Garantire la presenza di intervento umano nell’interazione con i robot
Vi siete mai sentiti privi della facoltà di intervenire in una situazione? Sembra che, alla base di questa sensazione, vi siano dei precisi aspetti psicologici. «Gli esseri umani che si sentono privi della facoltà di intervento di solito impiegano più tempo o non sono in grado di decidere se e come continuare a svolgere un compito», spiega Francesca Ciardo, assistente alla cattedra di psicologia presso l’Università di Milano-Bicocca, che ha ricevuto in passato una borsa MSCA presso l’Istituto Italiano di Tecnologia (IIT). Secondo Ciardo, questa condizione, spesso indicata come fenomeno OOTL (out-of-the-loop, letteralmente fuori dal circuito), è una delle principali cause di incidenti in ambienti di lavoro altamente automatizzati, come quello del controllo del traffico aereo. Essa rappresenta inoltre un importante ostacolo per il progresso dell’interazione uomo-robot. «Quando interagiscono con agenti artificiali come i robot, gli esseri umani cadono spesso nel fenomeno OOTL, caratterizzato dalla difficoltà di prevedere e prevenire i guasti, probabilmente a causa della mancanza di trasparenza nelle azioni intraprese dagli agenti artificiali», spiega la docente. Con il sostegno del progetto TeAMH-Robot, finanziato dall’UE, Ciardo si è posta alla guida di uno sforzo inteso a contribuire a garantire la presenza di intervento umano nell’interazione con i robot. «Implementando un comportamento d’ispirazione umana che consente l’adattamento temporale e l’anticipazione su un robot, abbiamo voluto aumentare l’attribuzione dell’agentività e diminuire la possibilità di innescare il fenomeno OOTL quando si verifica un guasto o un evento inaspettato durante l’interazione uomo-robot», aggiunge Ciardo.

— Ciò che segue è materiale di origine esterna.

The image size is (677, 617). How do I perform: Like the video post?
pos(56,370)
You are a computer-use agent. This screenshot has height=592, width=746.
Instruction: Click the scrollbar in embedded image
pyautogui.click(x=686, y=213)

Affrontare il fenomeno OOTL
Il progetto, che ha ricevuto il sostegno del programma di azioni Marie Skłodowska-Curie, ha adottato un approccio duplice per affrontare il problema costituito dal fenomeno OOTL. Innanzitutto, ha cercato di comprendere come la capacità di coordinarsi e di adattarsi reciprocamente in tempo reale durante le interazioni sociali sia fondamentale per consentire agli esseri umani di mantenere la propria facoltà di intervento, anche quando si verificano errori o eventi inaspettati. Sulla base di questa ricerca iniziale, il progetto ha quindi implementato coordinazione e adattamento reciproco nel comportamento del robot umanoide iCub, sviluppato presso l’IIT. «Così facendo speravamo di contribuire a contrastare il fenomeno OOTL, che spesso affligge le interazioni uomo-macchina», osserva Ciardo.
Far progredire le neuroscienze cognitive e la robotica
Il progetto TeAMH-Robot si rivela unico in quanto ha consentito di ampliare in modo significativo lo stato dell’arte nel campo delle neuroscienze cognitive e nel settore della robotica. Per quanto riguarda il primo di questi, il progetto ha messo in evidenza come, di fronte a compiti di coordinazione caratterizzati da errori, gli esseri umani possano garantire la propria facoltà di intervento adottando un approccio dall’alto verso il basso. Il progetto ha inoltre sottolineato come in queste situazioni gli esseri umani non si affidino all’anticipazione, ma a meccanismi reattivi a livello temporale di correzione degli errori. I ricercatori hanno applicato queste scoperte di ambito psicologico al campo della robotica. «Abbiamo dimostrato che l’implementazione dell’adattamento reciproco di ispirazione umana sui robot umanoidi riduce la probabilità che si verifichi il fenomeno OOTL, incrementando al contempo un’agentività condivisa che promuove l’efficacia dell’interazione uomo-robot», osserva Ciardo.
Sostenere la parità di genere nella scienza
Nonostante l’importanza dei risultati scientifici raggiunti dal progetto, ciò di cui Ciardo è più fiera è la pubblicazione di un libro a fumetti rivolto ai bambini della scuola primaria. Redatto nell’ambito della Giornata internazionale delle donne e delle ragazze nella scienza, il fumetto racconta la vita e i contributi scientifici di Augusta Ada Byron-King, contessa di Lovelace. Byron-King è ampiamente riconosciuta come la prima persona ad aver scritto un algoritmo. La contessa, lavorando oltre un secolo prima dell’invenzione del computer, fu anche la prima a concepire l’idea che le macchine potessero diventare creative e intelligenti. «Si tratta del risultato di cui sono maggiormente orgogliosa, in quanto è stata un’occasione unica e divertente per fondere il mio lavoro scientifico con l’impegno che dedico a sostenere la parità di genere», conclude Ciardo.